_GIVEN PROBLEM_
Please write out every one of the records below word for word, leaving out the pictures.

··· MATERIAL FOR THIS TASK

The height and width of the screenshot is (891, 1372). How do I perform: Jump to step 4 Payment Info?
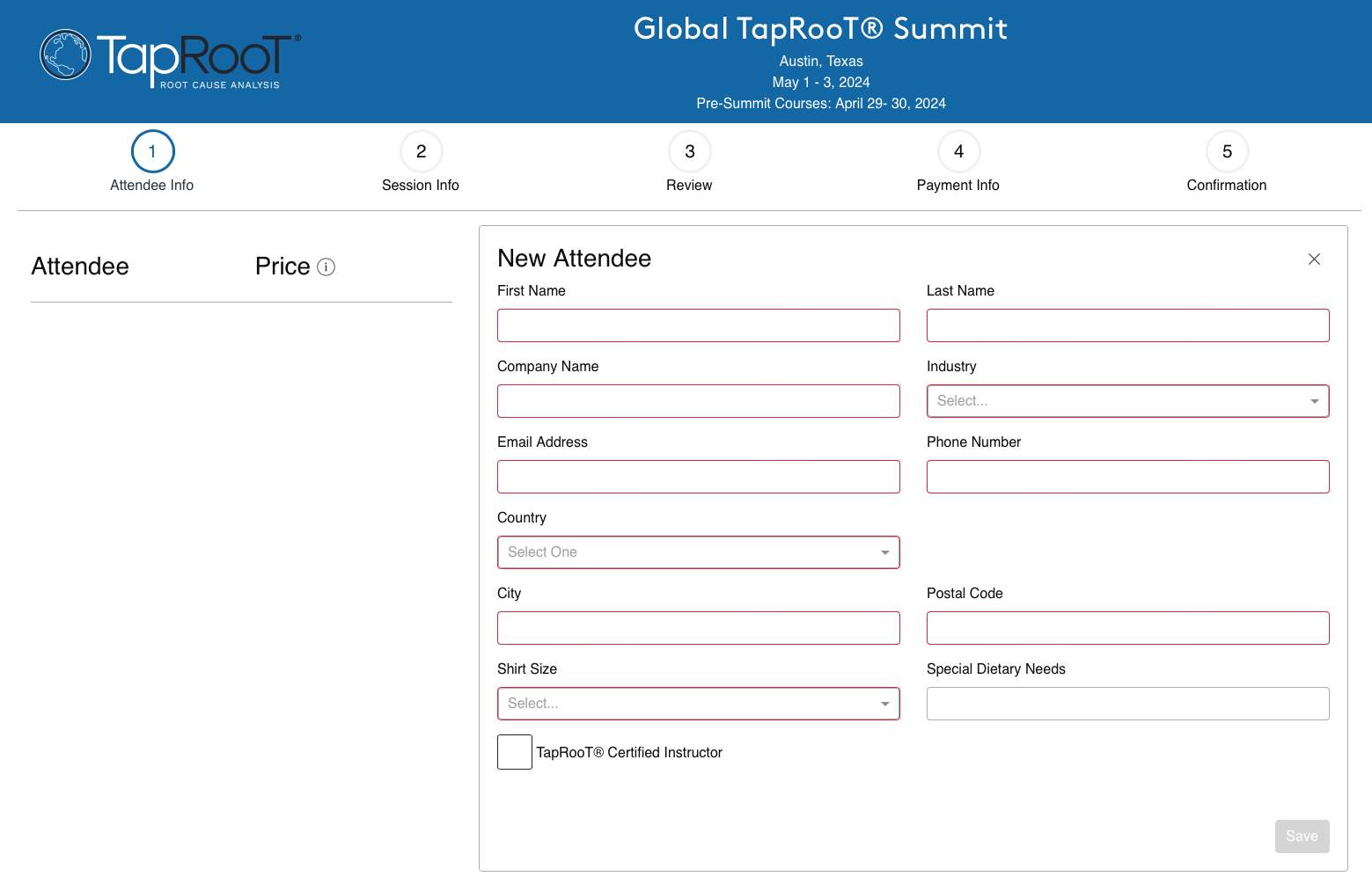958,152
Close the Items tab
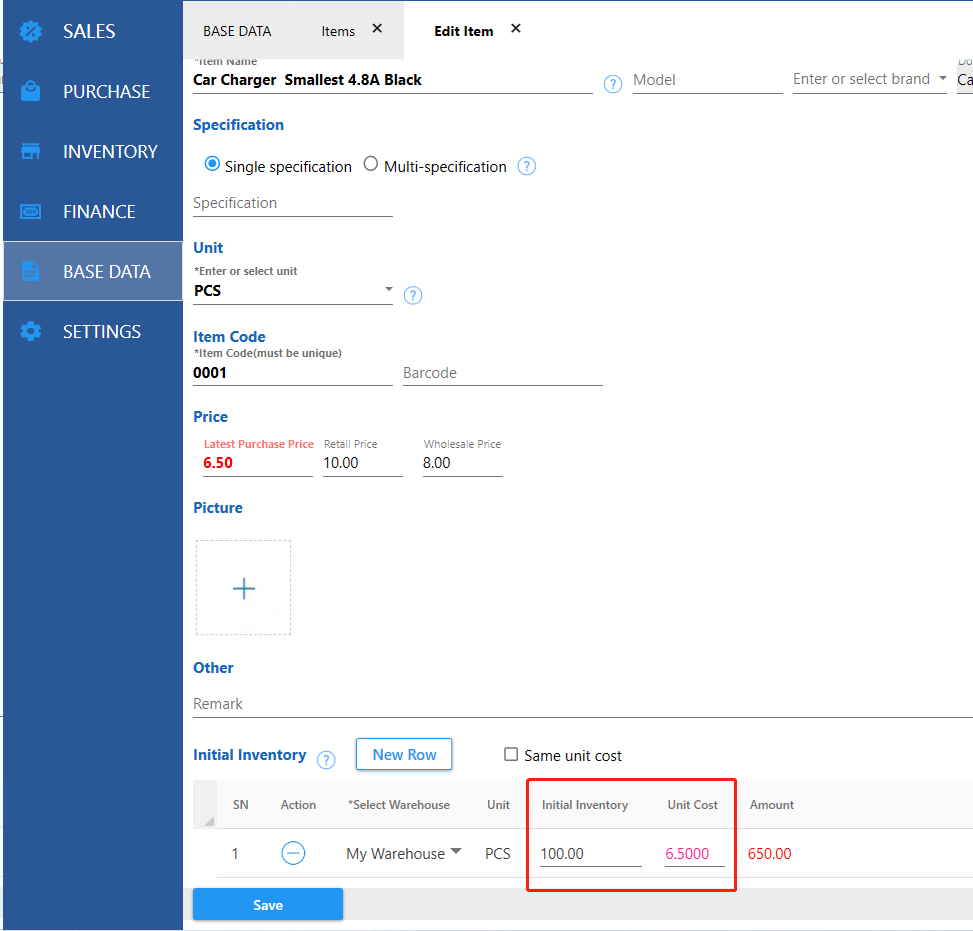This screenshot has width=973, height=931. click(x=377, y=29)
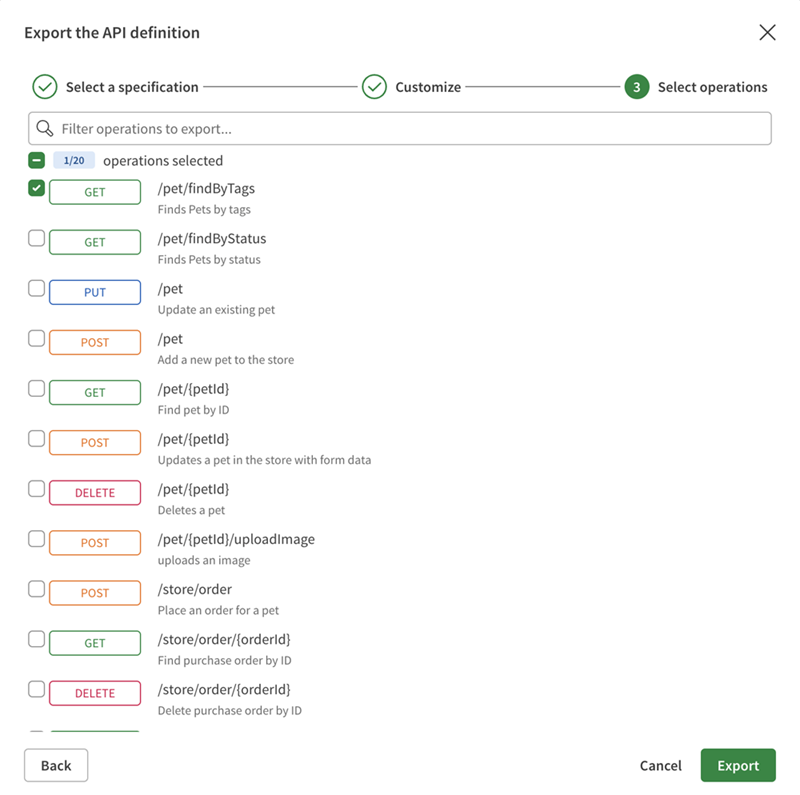Check the /pet/findByStatus operation
This screenshot has width=800, height=795.
point(36,239)
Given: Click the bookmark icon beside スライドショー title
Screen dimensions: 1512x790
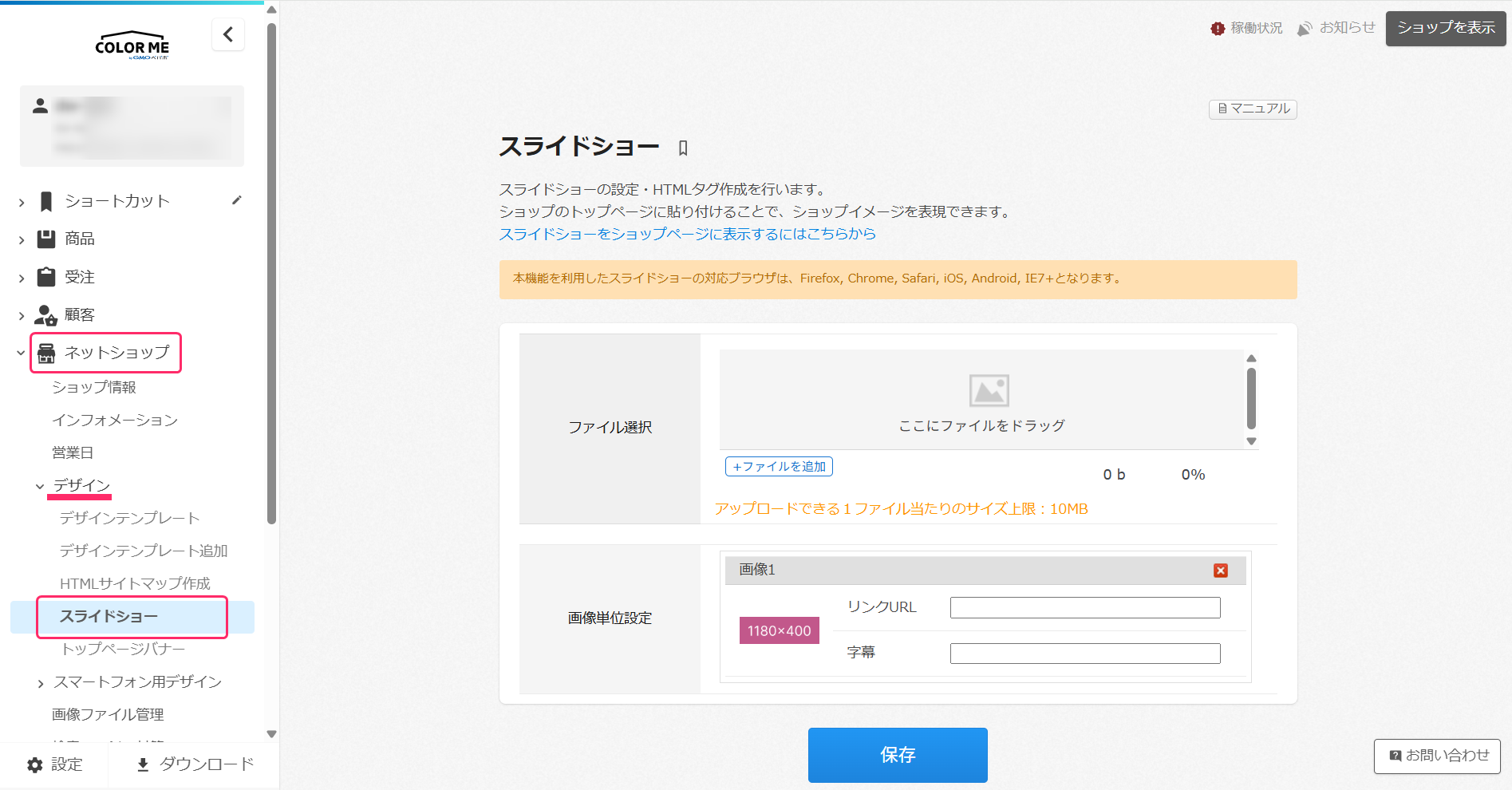Looking at the screenshot, I should click(x=683, y=148).
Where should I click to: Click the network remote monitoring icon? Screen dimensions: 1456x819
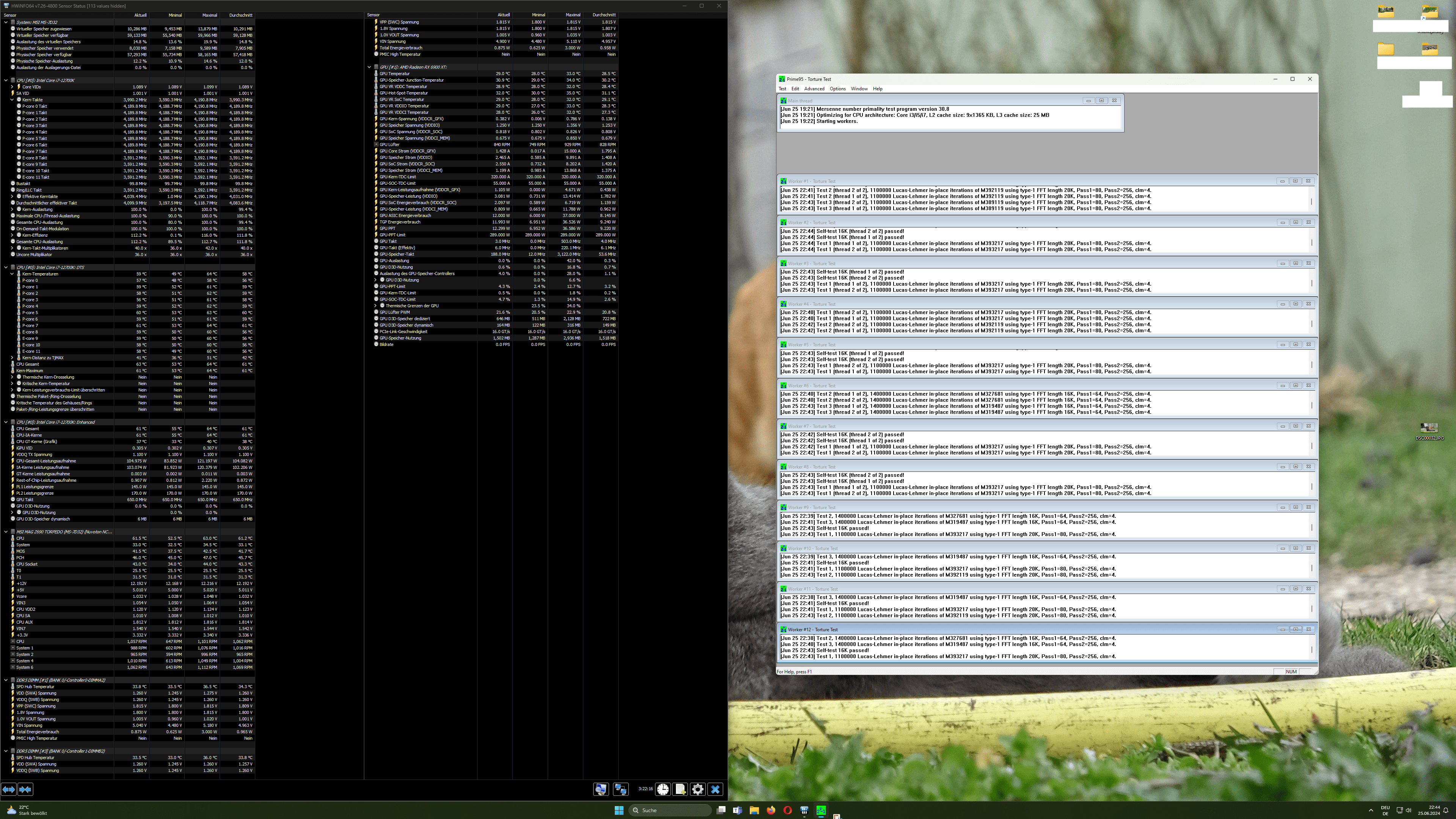click(620, 789)
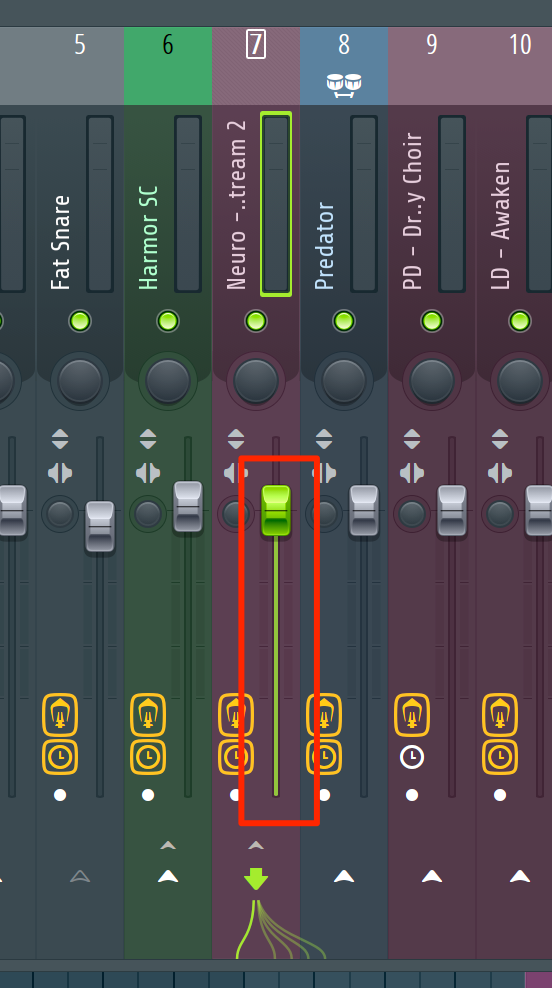This screenshot has height=988, width=552.
Task: Click the LD - Awaken track name
Action: pos(500,226)
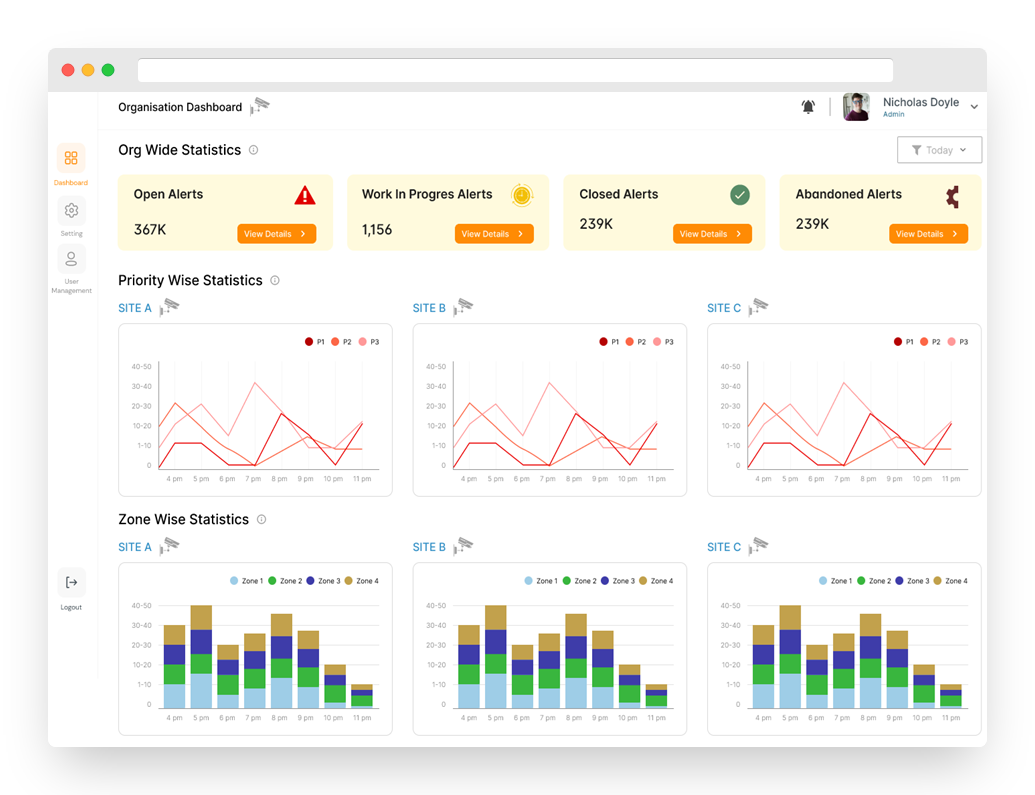The width and height of the screenshot is (1035, 795).
Task: Toggle P1 legend in Site A priority chart
Action: pos(315,342)
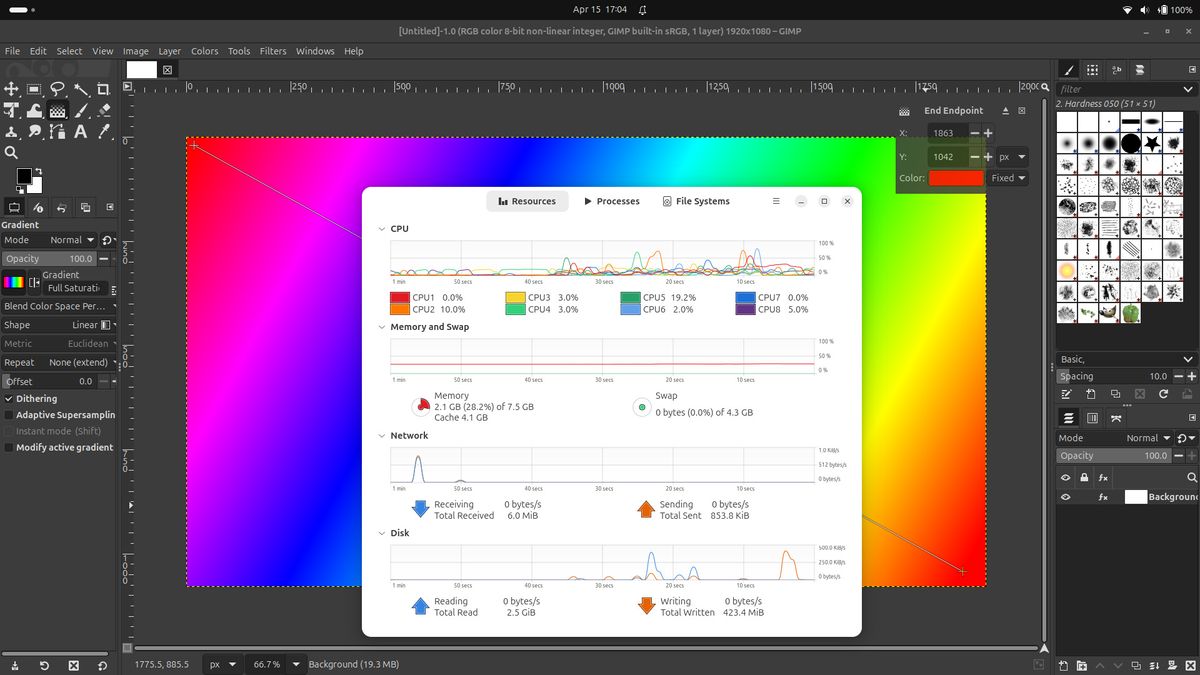Open the gradient Mode dropdown
Viewport: 1200px width, 675px height.
72,240
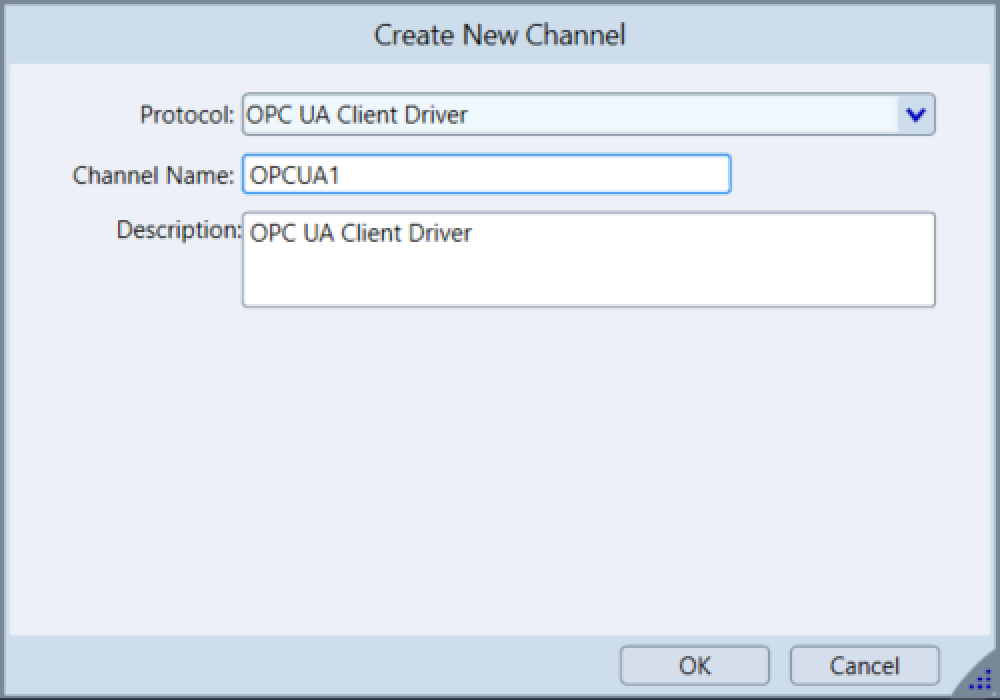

······

_OUTPUT OF THE EXERCISE_
The height and width of the screenshot is (891, 1372). How do I perform: Jump to step 4 Payment Info?
958,152
Close the Items tab
This screenshot has width=973, height=931. click(x=377, y=29)
Check the /pet/findByStatus operation
This screenshot has width=800, height=795.
point(36,239)
Given: Click the bookmark icon beside スライドショー title
Screen dimensions: 1512x790
Looking at the screenshot, I should click(x=683, y=148).
Where should I click to: Click the network remote monitoring icon? Screen dimensions: 1456x819
click(620, 789)
This screenshot has height=988, width=552.
Task: Click the LD - Awaken track name
Action: pos(500,226)
The width and height of the screenshot is (1035, 795).
Task: Toggle P1 legend in Site A priority chart
Action: pos(315,342)
Open the gradient Mode dropdown
Viewport: 1200px width, 675px height.
72,240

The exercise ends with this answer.